● Your objective:
Where "result" appears in a line of the entries below, that line should be copied.

[Stored data]
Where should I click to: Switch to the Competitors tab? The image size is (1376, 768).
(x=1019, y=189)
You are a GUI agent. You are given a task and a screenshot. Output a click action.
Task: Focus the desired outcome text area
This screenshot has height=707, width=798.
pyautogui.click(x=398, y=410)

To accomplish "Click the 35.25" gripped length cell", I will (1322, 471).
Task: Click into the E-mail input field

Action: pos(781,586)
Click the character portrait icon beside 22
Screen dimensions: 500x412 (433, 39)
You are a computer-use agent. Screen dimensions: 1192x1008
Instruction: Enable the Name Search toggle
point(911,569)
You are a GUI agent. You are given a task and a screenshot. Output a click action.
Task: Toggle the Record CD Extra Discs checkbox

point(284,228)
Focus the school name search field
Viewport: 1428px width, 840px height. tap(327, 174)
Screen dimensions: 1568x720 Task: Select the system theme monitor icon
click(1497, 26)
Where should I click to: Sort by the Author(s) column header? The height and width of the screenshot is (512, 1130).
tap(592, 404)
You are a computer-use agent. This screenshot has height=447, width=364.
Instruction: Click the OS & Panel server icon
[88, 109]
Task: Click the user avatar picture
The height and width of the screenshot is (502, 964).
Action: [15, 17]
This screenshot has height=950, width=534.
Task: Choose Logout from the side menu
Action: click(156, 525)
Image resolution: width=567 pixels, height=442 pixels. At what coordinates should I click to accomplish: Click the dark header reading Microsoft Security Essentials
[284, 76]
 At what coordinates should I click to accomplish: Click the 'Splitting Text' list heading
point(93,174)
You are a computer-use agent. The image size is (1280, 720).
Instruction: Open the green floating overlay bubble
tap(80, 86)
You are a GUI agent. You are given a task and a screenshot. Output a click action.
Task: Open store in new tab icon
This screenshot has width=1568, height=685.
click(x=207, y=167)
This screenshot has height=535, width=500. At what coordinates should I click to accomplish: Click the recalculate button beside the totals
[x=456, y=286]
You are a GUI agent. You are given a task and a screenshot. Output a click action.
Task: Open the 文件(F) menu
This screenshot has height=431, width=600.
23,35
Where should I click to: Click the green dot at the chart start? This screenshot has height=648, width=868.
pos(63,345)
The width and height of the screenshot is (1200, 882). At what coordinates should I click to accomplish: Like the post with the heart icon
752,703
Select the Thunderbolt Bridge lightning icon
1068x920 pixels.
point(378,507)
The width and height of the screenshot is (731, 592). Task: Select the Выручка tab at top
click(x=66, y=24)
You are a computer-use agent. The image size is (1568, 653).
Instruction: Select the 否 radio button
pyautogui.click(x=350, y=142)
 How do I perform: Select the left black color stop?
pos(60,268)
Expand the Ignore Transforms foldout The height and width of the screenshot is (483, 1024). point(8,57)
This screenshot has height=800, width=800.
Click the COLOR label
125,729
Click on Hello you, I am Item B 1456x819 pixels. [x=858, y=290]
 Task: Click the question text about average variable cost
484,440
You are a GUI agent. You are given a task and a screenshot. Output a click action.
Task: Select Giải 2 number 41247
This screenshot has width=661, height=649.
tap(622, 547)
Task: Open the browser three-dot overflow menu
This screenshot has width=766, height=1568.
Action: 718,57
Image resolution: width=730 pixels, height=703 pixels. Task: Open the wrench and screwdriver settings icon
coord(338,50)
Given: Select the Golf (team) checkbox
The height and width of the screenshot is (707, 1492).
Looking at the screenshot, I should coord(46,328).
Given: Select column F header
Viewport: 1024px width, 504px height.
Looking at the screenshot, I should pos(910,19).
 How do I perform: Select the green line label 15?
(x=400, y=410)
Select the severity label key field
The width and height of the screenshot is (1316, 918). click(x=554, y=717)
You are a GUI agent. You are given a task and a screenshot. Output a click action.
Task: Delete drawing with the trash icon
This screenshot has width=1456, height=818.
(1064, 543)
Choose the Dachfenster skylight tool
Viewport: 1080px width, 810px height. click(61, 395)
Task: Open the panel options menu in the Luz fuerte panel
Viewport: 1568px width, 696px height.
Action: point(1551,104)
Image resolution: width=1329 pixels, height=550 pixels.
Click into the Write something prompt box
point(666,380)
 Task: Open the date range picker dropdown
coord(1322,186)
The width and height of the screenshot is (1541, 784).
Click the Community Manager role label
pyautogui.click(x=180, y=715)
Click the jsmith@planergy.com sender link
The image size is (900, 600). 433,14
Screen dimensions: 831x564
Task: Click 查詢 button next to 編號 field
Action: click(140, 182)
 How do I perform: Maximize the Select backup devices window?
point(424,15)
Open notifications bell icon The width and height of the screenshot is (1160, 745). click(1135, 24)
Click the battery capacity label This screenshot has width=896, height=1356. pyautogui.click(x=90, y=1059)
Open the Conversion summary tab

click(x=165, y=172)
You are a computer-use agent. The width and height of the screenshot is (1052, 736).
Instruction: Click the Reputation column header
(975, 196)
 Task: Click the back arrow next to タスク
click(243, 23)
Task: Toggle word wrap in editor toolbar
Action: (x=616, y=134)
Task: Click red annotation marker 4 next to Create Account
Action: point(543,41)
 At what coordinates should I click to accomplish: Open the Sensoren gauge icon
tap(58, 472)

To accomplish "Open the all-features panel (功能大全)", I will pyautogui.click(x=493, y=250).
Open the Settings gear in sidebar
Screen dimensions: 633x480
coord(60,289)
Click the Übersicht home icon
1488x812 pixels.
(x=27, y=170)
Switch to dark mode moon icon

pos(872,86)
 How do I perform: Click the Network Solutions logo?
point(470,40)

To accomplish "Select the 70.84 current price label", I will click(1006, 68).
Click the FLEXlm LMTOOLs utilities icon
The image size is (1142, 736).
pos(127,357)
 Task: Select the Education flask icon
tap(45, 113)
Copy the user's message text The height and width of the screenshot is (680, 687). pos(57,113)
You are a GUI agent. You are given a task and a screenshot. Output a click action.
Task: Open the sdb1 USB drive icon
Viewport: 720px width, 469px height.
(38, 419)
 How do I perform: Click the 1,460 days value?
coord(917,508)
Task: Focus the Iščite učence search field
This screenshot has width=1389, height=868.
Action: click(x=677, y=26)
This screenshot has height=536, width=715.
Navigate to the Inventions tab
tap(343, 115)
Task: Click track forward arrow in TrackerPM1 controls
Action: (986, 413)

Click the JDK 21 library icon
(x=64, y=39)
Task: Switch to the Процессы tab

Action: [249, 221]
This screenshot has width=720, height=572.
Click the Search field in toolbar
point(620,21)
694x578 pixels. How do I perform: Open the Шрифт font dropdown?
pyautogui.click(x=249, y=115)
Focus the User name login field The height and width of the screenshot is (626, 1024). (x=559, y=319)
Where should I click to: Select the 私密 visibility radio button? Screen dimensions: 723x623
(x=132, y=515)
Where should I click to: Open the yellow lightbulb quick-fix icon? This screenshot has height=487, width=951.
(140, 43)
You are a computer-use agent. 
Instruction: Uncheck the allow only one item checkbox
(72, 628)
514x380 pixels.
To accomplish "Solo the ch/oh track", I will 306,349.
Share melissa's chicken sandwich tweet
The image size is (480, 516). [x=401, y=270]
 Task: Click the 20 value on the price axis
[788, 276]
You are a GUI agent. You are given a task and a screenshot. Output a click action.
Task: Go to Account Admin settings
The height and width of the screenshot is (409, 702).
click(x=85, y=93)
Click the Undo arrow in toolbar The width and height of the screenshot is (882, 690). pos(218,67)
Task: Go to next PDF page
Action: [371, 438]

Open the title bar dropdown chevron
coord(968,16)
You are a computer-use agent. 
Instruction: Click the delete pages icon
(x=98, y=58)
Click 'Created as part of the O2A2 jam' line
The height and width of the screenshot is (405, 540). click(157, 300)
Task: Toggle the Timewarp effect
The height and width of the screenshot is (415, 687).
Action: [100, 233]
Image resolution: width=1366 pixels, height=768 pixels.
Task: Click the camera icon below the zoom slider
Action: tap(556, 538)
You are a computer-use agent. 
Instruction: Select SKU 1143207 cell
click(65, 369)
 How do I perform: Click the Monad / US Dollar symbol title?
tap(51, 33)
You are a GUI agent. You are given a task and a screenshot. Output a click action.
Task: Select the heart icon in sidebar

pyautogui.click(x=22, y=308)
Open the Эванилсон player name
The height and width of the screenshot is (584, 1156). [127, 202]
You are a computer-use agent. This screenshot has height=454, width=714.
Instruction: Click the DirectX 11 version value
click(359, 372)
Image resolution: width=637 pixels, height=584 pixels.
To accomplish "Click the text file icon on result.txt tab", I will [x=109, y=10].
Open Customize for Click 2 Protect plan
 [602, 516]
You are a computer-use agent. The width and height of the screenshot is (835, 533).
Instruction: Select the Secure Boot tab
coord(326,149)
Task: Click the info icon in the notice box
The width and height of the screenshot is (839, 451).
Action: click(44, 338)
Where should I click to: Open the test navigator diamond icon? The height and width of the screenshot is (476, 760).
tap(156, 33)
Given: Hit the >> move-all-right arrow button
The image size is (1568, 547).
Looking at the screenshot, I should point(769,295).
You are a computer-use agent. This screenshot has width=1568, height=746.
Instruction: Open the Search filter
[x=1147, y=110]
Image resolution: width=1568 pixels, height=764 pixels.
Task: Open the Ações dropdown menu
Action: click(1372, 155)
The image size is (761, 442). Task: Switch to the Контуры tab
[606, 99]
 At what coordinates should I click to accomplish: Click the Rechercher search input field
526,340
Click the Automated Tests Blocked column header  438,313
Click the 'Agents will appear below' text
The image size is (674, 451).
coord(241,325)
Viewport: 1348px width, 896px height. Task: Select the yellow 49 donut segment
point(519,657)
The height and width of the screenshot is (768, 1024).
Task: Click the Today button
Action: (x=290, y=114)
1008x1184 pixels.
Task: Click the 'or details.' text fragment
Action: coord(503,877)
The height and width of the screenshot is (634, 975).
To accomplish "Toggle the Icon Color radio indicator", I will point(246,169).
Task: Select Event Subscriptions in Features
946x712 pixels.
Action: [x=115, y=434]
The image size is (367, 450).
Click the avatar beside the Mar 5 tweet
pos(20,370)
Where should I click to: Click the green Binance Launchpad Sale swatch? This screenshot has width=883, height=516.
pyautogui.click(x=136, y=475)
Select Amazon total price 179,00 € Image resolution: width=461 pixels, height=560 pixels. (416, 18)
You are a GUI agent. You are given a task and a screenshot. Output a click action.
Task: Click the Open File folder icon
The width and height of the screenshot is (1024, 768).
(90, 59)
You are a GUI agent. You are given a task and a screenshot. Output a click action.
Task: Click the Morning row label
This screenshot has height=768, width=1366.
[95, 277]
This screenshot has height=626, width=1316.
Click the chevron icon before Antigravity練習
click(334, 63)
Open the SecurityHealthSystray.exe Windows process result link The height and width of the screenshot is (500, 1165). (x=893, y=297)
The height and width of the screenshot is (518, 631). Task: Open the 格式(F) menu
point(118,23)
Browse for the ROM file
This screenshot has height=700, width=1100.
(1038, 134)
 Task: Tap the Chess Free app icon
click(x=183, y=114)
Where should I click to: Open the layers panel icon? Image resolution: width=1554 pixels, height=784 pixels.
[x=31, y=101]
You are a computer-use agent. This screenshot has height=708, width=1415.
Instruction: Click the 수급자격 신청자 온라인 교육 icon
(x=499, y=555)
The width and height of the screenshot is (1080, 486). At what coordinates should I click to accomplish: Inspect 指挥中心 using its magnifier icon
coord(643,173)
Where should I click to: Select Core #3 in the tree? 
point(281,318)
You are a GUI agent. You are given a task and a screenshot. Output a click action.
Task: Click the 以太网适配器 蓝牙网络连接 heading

● Your response:
To accomplish "Click the text file icon on result.txt tab", I will [x=109, y=10].
Open the SecurityHealthSystray.exe Windows process result link The height and width of the screenshot is (500, 1165). (x=893, y=297)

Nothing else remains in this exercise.